By 2008 the DEA had “amassed evidence that Hezbollah had transformed itself” into a global crime syndicate “that some investigators believed was collecting $1 billion a year from drug and weapons trafficking and money laundering,”
Mr. Meyer reports. DEA’s Project Cassandra was born to take down the Hezbollah operation by busting its “innermost circle.” But according to interviews with dozens of Cassandra participants “and a review of court documents and records,” he writes, Obama officials “threw an increasingly insurmountable series of roadblocks in its way.”
David Asher, a Pentagon specialist in illicit finance who helped launch and supervise Cassandra, told Mr. Meyer that the Administration “serially ripped apart [the] entire effort . . . from the top down.”

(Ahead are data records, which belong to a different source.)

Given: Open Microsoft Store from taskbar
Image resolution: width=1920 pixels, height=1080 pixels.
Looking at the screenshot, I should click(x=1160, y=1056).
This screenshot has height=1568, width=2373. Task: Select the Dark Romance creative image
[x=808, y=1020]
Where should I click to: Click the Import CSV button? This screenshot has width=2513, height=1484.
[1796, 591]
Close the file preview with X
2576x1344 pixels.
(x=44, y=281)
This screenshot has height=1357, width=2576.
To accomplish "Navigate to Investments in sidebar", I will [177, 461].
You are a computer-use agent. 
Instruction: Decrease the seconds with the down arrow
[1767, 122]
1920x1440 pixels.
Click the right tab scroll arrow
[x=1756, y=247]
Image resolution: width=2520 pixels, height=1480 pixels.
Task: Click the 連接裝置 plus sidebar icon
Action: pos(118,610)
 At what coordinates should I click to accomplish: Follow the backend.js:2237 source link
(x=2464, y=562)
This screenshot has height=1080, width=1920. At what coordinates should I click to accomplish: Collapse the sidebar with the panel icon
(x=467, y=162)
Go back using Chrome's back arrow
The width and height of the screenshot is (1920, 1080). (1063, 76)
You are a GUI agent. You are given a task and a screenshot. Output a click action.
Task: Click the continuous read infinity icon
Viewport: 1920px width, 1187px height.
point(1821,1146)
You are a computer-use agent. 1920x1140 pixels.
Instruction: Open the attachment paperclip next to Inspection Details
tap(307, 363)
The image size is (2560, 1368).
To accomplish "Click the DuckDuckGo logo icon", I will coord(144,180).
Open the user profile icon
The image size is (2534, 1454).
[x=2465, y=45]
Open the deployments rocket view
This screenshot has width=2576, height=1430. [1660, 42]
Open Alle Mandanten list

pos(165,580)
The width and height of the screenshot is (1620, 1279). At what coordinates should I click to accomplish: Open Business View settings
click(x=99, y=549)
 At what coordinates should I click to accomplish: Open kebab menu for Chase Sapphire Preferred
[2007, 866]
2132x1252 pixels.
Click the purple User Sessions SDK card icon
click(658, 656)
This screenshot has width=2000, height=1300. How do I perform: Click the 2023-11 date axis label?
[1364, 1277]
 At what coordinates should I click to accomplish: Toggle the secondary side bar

Mr. Obama’s defenders want you to believe that the DEA agents are sore losers in a Washington turf war. But there are a number of reasons why these charges ring true. Cassandra was closing in on Hezbollah as Mr. Obama was trying to complete his Iran nuclear deal.
John Brennan, Mr. Obama’s counterterror chief who later led the CIA, had argued in May 2010 that Hezbollah was evolving into a political party. Exposing it as a transnational crime syndicate would upset the Iranians and damage the Administration’s ability to sell his nuclear deal to a skeptical public.
Obama Treasury official Katherine Bauer told the House Foreign Affairs Committee that under the Obama Administration Hezbollah-related “investigations were tamped down for fear of rocking the boat with Iran and jeopardizing the nuclear deal.”
An unidentified former CIA officer told Mr. Meyer that “during the negotiations, early on,” the Iranians “said listen, we need you to lay off Hezbollah, to tamp down the pressure on them, and the Obama administration acquiesced to that request. It was a strategic decision to show good faith toward the Iranians” to reach an agreement.
Three major suspects involved in weapons and drug trafficking got away. Ali Fayad, a Lebanese arms dealer alleged to work for Russia supplying weapons in Syria and Iraq, was arrested in the Czech Republic in 2014. He had been indicted in the U.S. but the Administration “declined to apply serious pressure on the Czech government to extradite him,” says Mr. Meyer. He was sent to Beirut where he continues to ply his trade.
Alleged Venezuelan drug kingpin Hugo Carvajal was arrested in Aruba in 2014. Venezuela’s close alliance with Iran is no secret and reeling in “the chicken,” as Carvajal was known, would have generated key intelligence about cocaine trafficking to the U.S. and North Africa. The Netherlands mysteriously intervened and returned him to Venezuela.
When Colombia arrested Walid Makled, a Syrian-born Venezuelan who was alleged to be shipping ten tons of cocaine to the U.S. each month, Colombian President Juan Manuel Santos refused U.S. extradition requests and sent him to Venezuela. Mr. Obama repaid Mr. Santos by backing his amnesty for the FARC, the largest drug cartel in the Americas.
Mr. Meyer reported that former Obama officials assured him that they had not “derailed any actions against Hezbollah or its Iranian allies for political reasons.” But many government officials believe otherwise, which is why this warrants a congressional investigation.